Отсюда поэтика трикстера всегда гибридна 5. А у Коровина, с его интересом к онтологии, она принимает формы сопряжения базовых оппозиций.
Искусственное предстает у него природным, мертвое — живым, человеческое — объектным, низкое — высоким и т. п. Гибридна она и в технологическом
жанровом смысле. «Rock» включает в себя и перемешивает между собой фотографию, графику, перформанс и т. д. Гибридность, наконец, раскрывается и на
уровне языка: конвенциональные уровни значения слов, понятий и образов
становятся у него — например, в фотографиях «Cross» (крест), «Till the End» (до
конца), «Vodka» (водка) — предметом языковой манипуляции. Язык оказывается
семиотической практикой, трикстерской игрой, осуществляемой с помощью
и на материале означающих. Значение в результате становится возможным
только благодаря открывающемуся пространству между означающими.
Оказываясь в промежутке между означающими и оппозициями, трикстер
всегда и не тут, и не там. Трикстер всегда в перемещении, в пути, в дороге.
И в самом деле: дороги, тропы, мостовые, реки — это наиболее устойчивые
мотивы книги. Да и сама она построена как линейное повествование, причем как нарратив мифологически базовый — это рассказ о бытии, о движении
к смерти и последующему возрождению. Ведь как свидетельствует сам художник, книга делится на две части: первая завершается на 159-й полосе изображением фигуры, которая «либо молится, либо умирает». Все, что следует
после 161-й страницы, — это как бы «после смерти» — «рай, меланхолия или
бесстрастие дзена» 6. Таким образом даже смерть не есть предел трикстерской
лиминальности — посему как она вроде как и смерть, а может, и не смерть,
а молитва; в свою очередь то, что наступает после нее, может быть определено
через почти взаимоисключающие понятия. Впрочем, у игровой трикстерской
практики есть некий предел — по определению, трикстер не может преодолеть
структурное поле, деконструировать которое есть его основная задача. В этом
Коровин — сын своей посткатастрофической эпохи: он, в отличие от авангардистов прошлого века, не верит, что иной мир возможен. Он просто пытается
показать, что этот мир — не совсем то, за что его выдают, что на него можно
взглянуть иначе и что в нем можно иначе прожить жизнь.

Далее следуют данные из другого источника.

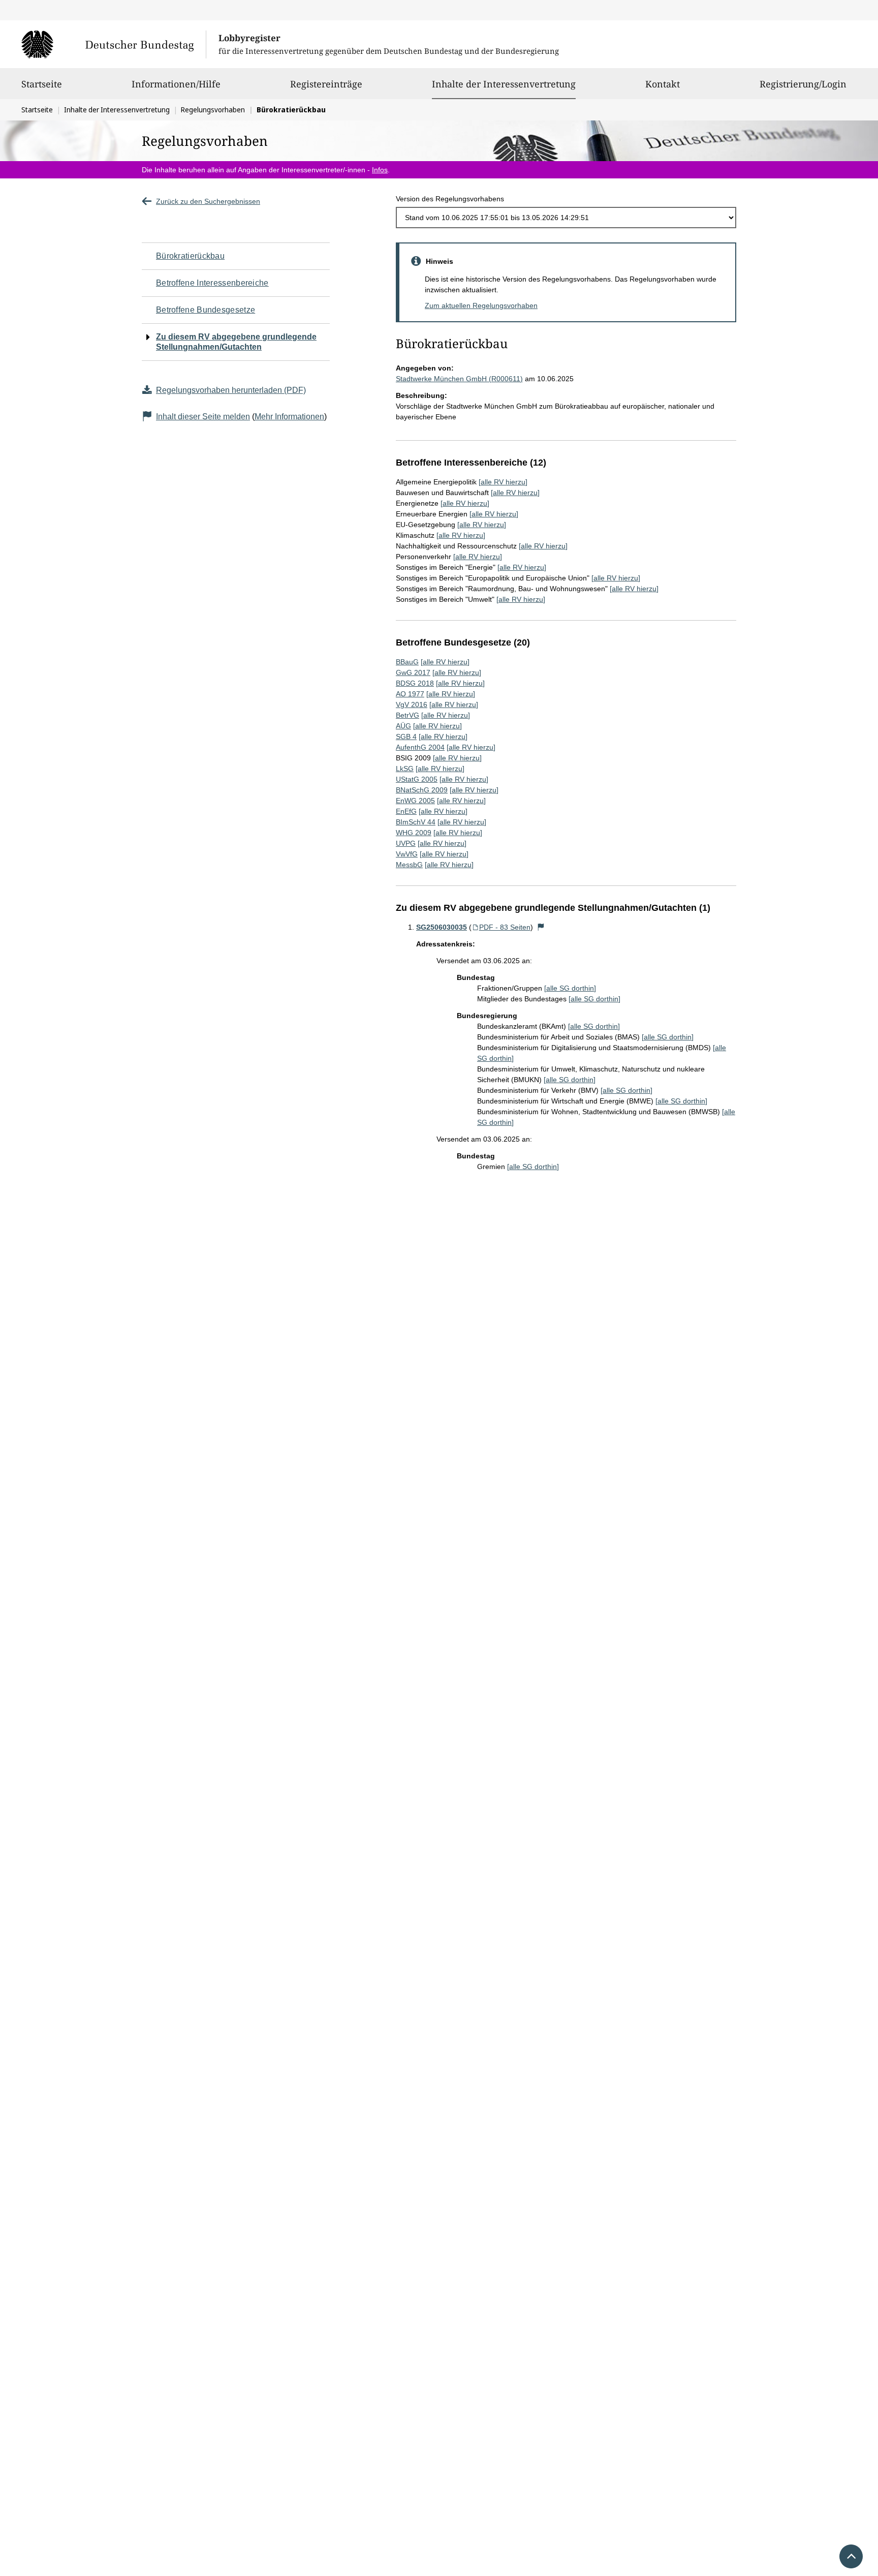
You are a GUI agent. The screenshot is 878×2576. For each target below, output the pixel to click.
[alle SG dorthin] (570, 988)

Так, нет ничего более чуждого поэтике Коровина, чем попытка освоения
новых форматов репрезентации, что так увлекало многих художников его поколения, прорывавшихся к голой реальности, к социальному и политическому
активизму, к опыту чистого проживания. Он всегда готов безропотно вписаться
в формат традиционной музейно-галерейной экспозиции, но в ее переделах он
уж позволяет себе вальяжное нарушение всех присущих выставочных конвенций. Пример тому — его выставка «Meatballs and Snow» (2011), где фотографии
образовывали нерегулярные блоки, повешенные на разной высоте, а станковые
работы показывались со стороны подрамника, поставленными на пол или на
отопительные батареи, оставляя в целом ощущение вопиющей экспозиционной халтуры. Аналогично и в своих работах он отнюдь не хочет сказать, что
старые молоток и долото — это овощи, он просто пытается показать, что в них
можно усмотреть парадоксальное сходство с огурцом («Hammer, cucumber»).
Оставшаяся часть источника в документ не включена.